Кривлюсь, кулаки сжимаю до боли в пальцах.
– С тобой нельзя по другому. Ну что, берешь?
– Показывай, что у тебя.
Достаю добычу за сегодня. Смотрю, как они перекочевали в жилистые руки Горелова, как он их мнёт, проверяет лейбл, даже на свет фонаря их поднял, эксперт черитов.
– Костюм беру, юбку тоже, брюки дешевка, себе оставь. А бирюльки есть?
– В следующий раз, – цежу сквозь зубы, а этому видно до кайфа меня доводить, всё ещё щупает, трогает, нюхает.
– Ясно, пятьдесят за всё.
Невольно офигеваю.
– Чего?? Охренел? Костюм Гуччи, минимум двести щас стоит.
– Это в магазине, я так дорого не продам. Может сама хочешь покупателя искать?
А глазки ехидно сверкают, знает, что черный рынок это его мир, я там никто и сама сбывать товар не смогу.
– Черт с тобой. Бери. По моим подсчетам ещё тыщ 600 осталось, последние три месяца на тебя работаю, потом баста.
Горелов аккуратно сворачивает одежду, убирает в принесенный с собой пакет.
– Лям триста, дорогуша, ещё минимум полгода. Не переживай, я тебе более дорогие заказы найду, сможешь за два раза отработать, мне Тулуп предложил…
Но дальше не слушаю, всё довёл, делаю быстрый выпад ногой, бью по коленной чашечке, точечно, в местечко, где я знаю, боль адская.
С внутренним ликованием, слышу, как тот визжит и скапычивается на здоровую коленку.
– Сука! Крестовская! Совсем одурела! Мести хочешь?
Подхожу ближе, захватываю рукой его белый, жёсткий чубчик и тяну вниз. Лицо парня перекошено от боли и злости, но он меня не тронет. Нужна я ему.
– Три месяца, Антоша, три месяца. Свои долги я знаю, отдам, так как слово дала. Но нажиться на себе не дам. Понял!?
– Это мы ещё посмотрим, – сквозь зубы шипит Горелов, пытаясь подняться с земли. Толкаю его напоследок в песок, пусть не расслабляется.
Даже когда захожу за поворот дома, слышу отборный мат в свою сторону.
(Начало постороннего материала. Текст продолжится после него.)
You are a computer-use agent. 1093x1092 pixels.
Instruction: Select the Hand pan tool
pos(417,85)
Трус. Только в спину может бить.
Глава 2
– Привет! Я пришла, – привычно кричу сразу с порога, знаю, что Вадим всегда меня ждёт, не ложиться пока я не приду. Но почему-то никто не отвечает. Прислушиваюсь, нет, тихо как-то, странно, час ночи уже, Вадик то где?
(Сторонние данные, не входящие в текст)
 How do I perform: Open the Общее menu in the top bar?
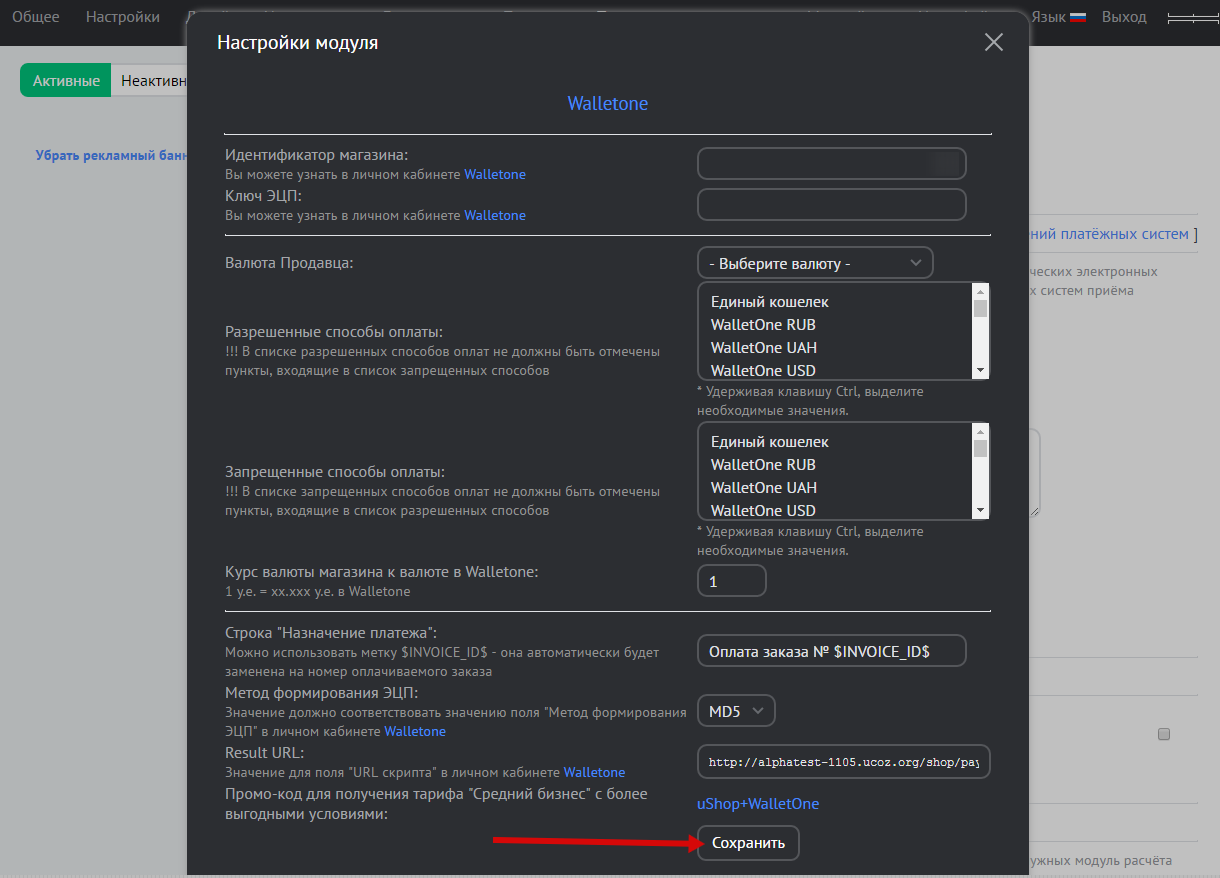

– Вадим! – одновременно снимаю туфли-лодочки и кричу в тишину. Странно. Включаю свет в коридоре, кидаю сумку на длинную деревянную скамейку с плоскими подушками, которые сшила сама. Не сразу замечаю у строившегося здесь же кота. Тотошка, словно барин, развалился во всю свою немалую длину, открыл на мой ор один глаз, другой не стал, силы видимо экономит. Треплю его по голове, кот привычно выгибается и подставляет пузо, хитрец.